The learning link. Those in multi-sensory environments always do better than those in uni-sensory environments. They have more recall with better resolution that lasts longer, evident even 20 years later.
– students learn better from words and pictures than words alone – students learn better when corresponding words and pictures are presented simultaneously – students learn better when corresponding words and pictures are presented near to each other rather than far from each on the page or screen – students learn better when extraneous material is excluded rather than included – students learn better from animation and narration than from animation and on-screen text
RULE #10 : Vision trumps all other senses.
We are incredible at remembering pictures. Hear a piece of information, and three days later you’ll remember 10% of it. Add a picture and you’ll remember 65%.
Pictures beat text as well, in part because reading is so inefficient for us. Our brain sees words as lots of tiny pictures, and we have to identify certain features in the letters to be able to read them. That takes time.
Why is vision such a big deal to us? Perhaps because it’s how we’ve always apprehended major threats, food supplies and reproductive opportunity.

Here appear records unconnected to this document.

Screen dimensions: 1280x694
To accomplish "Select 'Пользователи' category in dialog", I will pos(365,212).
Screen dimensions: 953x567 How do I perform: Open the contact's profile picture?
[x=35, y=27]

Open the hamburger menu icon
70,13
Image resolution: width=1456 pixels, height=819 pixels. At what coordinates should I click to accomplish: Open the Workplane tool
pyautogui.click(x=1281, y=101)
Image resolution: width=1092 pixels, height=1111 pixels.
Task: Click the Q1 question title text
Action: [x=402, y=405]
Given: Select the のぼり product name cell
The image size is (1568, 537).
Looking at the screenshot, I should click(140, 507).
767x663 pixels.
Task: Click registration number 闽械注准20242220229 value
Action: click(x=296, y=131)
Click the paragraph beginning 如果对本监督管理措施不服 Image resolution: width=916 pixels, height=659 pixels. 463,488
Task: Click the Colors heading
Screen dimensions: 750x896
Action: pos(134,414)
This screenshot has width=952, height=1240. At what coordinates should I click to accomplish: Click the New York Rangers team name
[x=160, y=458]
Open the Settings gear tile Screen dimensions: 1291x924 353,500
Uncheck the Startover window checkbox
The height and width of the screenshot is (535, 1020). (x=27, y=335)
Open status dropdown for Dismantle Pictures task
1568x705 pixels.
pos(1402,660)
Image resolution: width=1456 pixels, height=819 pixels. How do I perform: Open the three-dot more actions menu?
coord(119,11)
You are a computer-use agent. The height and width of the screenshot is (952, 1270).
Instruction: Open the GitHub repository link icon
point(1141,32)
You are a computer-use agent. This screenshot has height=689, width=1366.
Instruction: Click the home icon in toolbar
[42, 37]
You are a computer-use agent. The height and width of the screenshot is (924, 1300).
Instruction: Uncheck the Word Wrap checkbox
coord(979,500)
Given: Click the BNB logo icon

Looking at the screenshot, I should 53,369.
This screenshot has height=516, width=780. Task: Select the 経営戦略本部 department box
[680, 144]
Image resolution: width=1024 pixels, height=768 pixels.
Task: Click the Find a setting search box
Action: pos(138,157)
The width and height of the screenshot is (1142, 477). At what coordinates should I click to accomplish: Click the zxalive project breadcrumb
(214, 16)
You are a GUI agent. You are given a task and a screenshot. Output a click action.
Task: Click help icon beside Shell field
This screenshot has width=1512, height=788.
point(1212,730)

Toss your PowerPoint presentations. It’s text-based (nearly 40 words per slide), with six hierarchical levels of chapters and subheads—all words. Professionals everywhere need to know about the incredible inefficiency of text-based information and the incredible effects of images. Burn your current PowerPoint presentations and make new ones.
RULE #11 : Male and female brains are different.
What’s different? Mental health professionals have known for years about sex-based differences in the type and severity of psychiatric disorders. Males are more severely afflicted by schizophrenia than females. By more than 2 to 1, women are more likely to get depressed than men, a figure that shows up just after puberty and remains stable for the next 50 years. Males exhibit more antisocial behavior. Females have more anxiety. Most alcoholics and drug addicts are male. Most anorexics are female.
Men and women handle acute stress differently. When researcher Larry Cahill showed them slasher films, men fired up the amygdale in their brain’s right hemisphere, which is responsible for the gist of an event. Their left was comparatively silent. Women lit up their left amygdale, the one responsible for details. Having a team that simultaneously understood the gist and details of a given stressful situation helped us conquer the world.
Men and women process certain emotions differently. Emotions are useful. They make the brain pay attention. These differences are a product of complex interactions between nature and nurture.
RULE #12 : We are powerful and natural explorers.
The desire to explore never leaves us despite the classrooms and cubicles we are stuffed into. Babies are the model of how we learn—not by passive reaction to the environment but by active testing through observation, hypothesis, experiment, and conclusion. Babies methodically do experiments on objects, for example, to see what they will do.
Google takes to heart the power of exploration. For 20 percent of their time, employees may go where their mind asks them to go. The proof is in the bottom line: fully 50 percent of new products, including Gmail and Google News, came from “20 percent time.”